“I’d love to, but I can’t. I don’t stay in one place for long.”
“Because you’re a traveling textile consultant.”
I smile at this simple explanation. “Something like that.”
Toby loops one of his long arms around my shoulder and pulls my head onto his collarbone. “I feel so comfortable here. Like I’ve been here before.” Then he swallows hard. “You’re not seriously thinking of leaving town, are you?”
“I think I have to.”
“But we’ve only just met.”
“I’ve heard that love and magic don’t mix.”
Toby gives me a strange, thin smile. He shrugs. “I used to believe that. Until last night.” He releases my shoulder and pulls away from me so he can look into my eyes. He takes my hands in his. “Ever since I discovered I could do magic, I’ve been searching for the perfect trick. My stepfather, Ernest, was an anatomist. I would hang about his office, staring into the jigsaw of blood and flesh and bone and wonder what form of magic could reassemble what he had meticulously taken apart.” He squeezes my fingertips, causing small bubbles to rise into the air. “Unlike other magicians, my illusions are real. If a traditional conjurer pretends to cut a woman in half, he is pretending to put her back together. Of course, there is no pretending in my magic. This is why I don’t cut assistants in half or shoot them from cannons.” Toby presses my hands tighter. “Which is not to say I haven’t been tempted. But last night, simply by accident, I performed the perfect trick. I didn’t catch that bullet in time. I reversed it. I accidentally created and subverted actual danger onstage. I saved that girl’s life. In my Vegas debut.” Toby is beaming. “No magic trick will ever top that.” He leans forward and kisses my cheek. “I’m never going to try. That trick will live in everyone’s memory. A perfect moment never to be relived again.”
“You wouldn’t want to repeat or revisit it?”
Toby shakes his head. “It was the moment I’d been searching for since my childhood. A moment of purest magic. So, what I’m wondering is, now that this has happened, would you consider staying here in Vegas with me. I’m tired of banishing things. I’d like to do a less lonely form of conjuring.”

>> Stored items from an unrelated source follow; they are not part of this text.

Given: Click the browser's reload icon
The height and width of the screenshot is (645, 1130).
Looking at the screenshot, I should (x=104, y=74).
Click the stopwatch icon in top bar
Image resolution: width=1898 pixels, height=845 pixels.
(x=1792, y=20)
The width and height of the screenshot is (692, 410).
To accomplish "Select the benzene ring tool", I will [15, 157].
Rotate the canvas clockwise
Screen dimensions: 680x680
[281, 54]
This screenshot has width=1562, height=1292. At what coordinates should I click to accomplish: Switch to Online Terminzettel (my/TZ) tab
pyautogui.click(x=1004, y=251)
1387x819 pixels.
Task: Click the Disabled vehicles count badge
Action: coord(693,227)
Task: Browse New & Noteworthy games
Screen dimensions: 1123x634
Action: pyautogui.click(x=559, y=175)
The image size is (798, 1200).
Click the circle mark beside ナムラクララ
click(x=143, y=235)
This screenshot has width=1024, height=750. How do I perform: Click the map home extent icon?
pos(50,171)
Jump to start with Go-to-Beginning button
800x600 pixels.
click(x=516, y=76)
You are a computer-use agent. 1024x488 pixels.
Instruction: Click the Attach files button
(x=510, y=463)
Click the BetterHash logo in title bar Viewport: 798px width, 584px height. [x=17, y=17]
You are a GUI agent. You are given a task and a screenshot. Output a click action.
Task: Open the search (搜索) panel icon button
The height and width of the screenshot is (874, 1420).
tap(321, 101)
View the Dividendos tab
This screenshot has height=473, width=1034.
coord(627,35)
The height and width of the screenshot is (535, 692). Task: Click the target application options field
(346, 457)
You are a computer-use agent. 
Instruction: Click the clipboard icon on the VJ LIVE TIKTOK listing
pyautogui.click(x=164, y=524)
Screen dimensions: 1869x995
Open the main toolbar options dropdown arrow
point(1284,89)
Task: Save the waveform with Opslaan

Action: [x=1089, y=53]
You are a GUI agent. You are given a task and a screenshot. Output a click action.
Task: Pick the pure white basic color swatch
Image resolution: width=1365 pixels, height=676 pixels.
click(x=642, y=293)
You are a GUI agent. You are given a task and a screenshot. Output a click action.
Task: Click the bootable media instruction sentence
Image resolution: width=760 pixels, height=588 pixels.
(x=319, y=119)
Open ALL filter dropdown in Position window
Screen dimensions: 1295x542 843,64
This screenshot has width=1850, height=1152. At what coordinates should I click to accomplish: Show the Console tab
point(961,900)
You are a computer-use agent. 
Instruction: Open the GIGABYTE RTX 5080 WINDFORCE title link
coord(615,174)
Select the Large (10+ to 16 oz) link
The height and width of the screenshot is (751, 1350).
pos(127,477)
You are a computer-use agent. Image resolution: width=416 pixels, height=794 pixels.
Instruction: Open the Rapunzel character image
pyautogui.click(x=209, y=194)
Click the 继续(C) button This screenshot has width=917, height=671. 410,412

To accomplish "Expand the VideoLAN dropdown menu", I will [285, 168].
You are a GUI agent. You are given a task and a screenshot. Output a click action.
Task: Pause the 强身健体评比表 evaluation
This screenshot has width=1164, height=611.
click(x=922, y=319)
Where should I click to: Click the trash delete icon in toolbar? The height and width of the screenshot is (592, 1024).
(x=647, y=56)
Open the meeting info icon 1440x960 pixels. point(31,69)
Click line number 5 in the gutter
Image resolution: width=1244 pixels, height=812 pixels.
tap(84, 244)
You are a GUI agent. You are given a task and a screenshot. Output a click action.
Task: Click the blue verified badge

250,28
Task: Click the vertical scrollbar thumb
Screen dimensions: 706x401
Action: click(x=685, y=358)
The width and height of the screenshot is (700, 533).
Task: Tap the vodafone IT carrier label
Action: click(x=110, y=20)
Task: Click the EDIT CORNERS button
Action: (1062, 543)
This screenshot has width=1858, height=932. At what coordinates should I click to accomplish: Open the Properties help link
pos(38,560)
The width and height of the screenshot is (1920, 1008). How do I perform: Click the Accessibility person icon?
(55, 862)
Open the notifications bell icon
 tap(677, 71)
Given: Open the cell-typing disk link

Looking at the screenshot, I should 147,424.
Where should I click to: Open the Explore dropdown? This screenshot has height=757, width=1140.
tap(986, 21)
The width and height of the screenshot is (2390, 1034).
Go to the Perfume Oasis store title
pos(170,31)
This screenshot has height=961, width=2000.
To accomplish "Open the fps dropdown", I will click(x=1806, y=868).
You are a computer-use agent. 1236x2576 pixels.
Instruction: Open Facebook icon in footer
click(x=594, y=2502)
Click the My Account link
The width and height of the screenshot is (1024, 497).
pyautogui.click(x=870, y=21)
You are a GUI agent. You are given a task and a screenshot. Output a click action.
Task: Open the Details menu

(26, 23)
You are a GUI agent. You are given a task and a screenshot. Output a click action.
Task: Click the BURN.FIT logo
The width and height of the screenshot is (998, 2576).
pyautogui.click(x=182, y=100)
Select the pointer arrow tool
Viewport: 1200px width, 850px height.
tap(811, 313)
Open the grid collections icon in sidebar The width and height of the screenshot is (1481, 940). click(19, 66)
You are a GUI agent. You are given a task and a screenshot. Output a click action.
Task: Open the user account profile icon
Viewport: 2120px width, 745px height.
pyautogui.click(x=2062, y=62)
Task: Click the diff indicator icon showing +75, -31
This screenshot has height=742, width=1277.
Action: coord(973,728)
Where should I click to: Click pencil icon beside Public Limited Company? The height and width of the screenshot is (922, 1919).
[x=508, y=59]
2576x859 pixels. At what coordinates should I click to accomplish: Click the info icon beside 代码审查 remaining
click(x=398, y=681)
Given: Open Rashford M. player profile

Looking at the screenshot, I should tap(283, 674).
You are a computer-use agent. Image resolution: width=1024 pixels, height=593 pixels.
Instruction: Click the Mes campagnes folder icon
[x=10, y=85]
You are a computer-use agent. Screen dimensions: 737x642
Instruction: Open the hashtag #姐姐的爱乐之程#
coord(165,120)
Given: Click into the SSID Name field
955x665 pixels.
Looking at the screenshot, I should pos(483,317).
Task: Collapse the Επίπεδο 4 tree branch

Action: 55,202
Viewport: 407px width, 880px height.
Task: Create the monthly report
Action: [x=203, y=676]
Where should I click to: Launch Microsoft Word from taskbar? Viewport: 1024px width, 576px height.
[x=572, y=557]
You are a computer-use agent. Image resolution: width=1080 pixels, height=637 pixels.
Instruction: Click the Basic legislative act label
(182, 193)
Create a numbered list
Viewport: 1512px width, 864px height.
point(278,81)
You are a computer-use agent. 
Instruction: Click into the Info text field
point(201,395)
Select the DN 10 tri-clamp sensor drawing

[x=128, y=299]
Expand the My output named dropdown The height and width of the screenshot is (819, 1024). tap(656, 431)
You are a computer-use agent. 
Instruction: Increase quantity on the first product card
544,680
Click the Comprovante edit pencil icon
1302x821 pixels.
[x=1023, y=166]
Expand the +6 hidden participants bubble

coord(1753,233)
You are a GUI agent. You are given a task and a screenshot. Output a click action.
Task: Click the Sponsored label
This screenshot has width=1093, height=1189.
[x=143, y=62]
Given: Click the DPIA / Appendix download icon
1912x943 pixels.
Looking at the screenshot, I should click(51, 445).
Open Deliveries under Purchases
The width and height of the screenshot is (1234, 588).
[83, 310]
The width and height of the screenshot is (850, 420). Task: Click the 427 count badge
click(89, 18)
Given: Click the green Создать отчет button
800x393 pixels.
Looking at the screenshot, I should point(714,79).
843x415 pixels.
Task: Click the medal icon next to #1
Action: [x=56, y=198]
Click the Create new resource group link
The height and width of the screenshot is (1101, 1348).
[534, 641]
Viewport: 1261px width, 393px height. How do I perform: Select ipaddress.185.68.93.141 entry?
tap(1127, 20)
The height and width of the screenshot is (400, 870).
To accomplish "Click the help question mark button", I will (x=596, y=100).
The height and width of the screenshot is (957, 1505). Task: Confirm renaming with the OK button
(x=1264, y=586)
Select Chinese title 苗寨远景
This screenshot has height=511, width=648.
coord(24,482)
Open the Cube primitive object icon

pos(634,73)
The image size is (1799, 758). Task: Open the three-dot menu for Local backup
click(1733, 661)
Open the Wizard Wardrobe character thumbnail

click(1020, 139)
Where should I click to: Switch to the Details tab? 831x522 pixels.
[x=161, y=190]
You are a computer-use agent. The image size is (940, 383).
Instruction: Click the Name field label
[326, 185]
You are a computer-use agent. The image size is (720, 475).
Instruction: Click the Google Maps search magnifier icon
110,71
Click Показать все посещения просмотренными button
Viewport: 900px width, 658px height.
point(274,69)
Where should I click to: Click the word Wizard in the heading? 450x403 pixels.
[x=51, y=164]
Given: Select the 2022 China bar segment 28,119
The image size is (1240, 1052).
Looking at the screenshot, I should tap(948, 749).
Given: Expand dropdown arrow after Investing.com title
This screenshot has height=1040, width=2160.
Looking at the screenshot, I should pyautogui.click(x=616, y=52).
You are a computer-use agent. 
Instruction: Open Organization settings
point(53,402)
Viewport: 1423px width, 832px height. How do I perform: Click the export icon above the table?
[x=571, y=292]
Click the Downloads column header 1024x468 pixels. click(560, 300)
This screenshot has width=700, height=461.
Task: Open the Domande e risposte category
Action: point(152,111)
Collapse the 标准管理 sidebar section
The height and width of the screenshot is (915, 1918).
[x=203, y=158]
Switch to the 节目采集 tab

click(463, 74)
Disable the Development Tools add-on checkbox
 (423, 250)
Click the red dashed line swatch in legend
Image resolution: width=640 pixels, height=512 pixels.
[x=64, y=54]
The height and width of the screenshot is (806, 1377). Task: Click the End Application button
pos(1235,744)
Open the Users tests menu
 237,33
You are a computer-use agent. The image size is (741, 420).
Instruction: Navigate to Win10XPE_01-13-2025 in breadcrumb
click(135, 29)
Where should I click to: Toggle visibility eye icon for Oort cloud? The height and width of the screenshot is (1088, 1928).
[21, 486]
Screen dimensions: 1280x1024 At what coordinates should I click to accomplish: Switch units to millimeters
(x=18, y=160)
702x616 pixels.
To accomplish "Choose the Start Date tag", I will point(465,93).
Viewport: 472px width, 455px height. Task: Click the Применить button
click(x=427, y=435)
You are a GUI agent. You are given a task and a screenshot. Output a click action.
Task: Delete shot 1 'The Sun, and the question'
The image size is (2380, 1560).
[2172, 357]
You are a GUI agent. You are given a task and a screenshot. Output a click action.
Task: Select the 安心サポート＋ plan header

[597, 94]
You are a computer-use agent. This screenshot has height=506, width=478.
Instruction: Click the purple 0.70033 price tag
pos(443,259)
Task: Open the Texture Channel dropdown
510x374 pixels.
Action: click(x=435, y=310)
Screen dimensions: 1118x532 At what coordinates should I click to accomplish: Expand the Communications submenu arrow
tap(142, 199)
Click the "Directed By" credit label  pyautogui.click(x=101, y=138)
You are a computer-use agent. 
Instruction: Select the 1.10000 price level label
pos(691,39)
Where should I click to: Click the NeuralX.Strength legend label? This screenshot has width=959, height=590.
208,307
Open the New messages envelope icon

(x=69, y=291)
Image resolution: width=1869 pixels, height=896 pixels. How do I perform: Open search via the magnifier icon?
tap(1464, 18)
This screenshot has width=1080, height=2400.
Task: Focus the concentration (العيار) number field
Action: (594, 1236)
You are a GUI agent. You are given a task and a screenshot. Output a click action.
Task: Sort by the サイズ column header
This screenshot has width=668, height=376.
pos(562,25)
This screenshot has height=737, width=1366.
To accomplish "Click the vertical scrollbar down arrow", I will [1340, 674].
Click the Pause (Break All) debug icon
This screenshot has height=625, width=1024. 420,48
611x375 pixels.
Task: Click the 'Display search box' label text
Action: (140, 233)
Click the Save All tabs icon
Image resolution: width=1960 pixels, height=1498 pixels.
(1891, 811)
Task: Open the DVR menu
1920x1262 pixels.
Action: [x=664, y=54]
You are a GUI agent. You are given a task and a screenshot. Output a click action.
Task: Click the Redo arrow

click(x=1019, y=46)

I stand up quickly so Toby cannot see my tears. How can our happiness hinge on the outcome of a single magic trick? But in this reality and in the other, this is what Toby believes. He sounds so earnest and sure of himself. But magic will win eventually, carry him off, just as the water summoned Max.
I cross to the opposite side of the room. When something goes wrong this time around, I wonder what moment Toby will wish to return to. Will he come back to the day we met, or will he revisit to the scene of his perfect trick? I might be fooling myself, but I try to imagine that Toby will return to me, if only in a world of his magic.
“I’ll think about it” is my answer.
If Toby is disappointed, he doesn’t let it show.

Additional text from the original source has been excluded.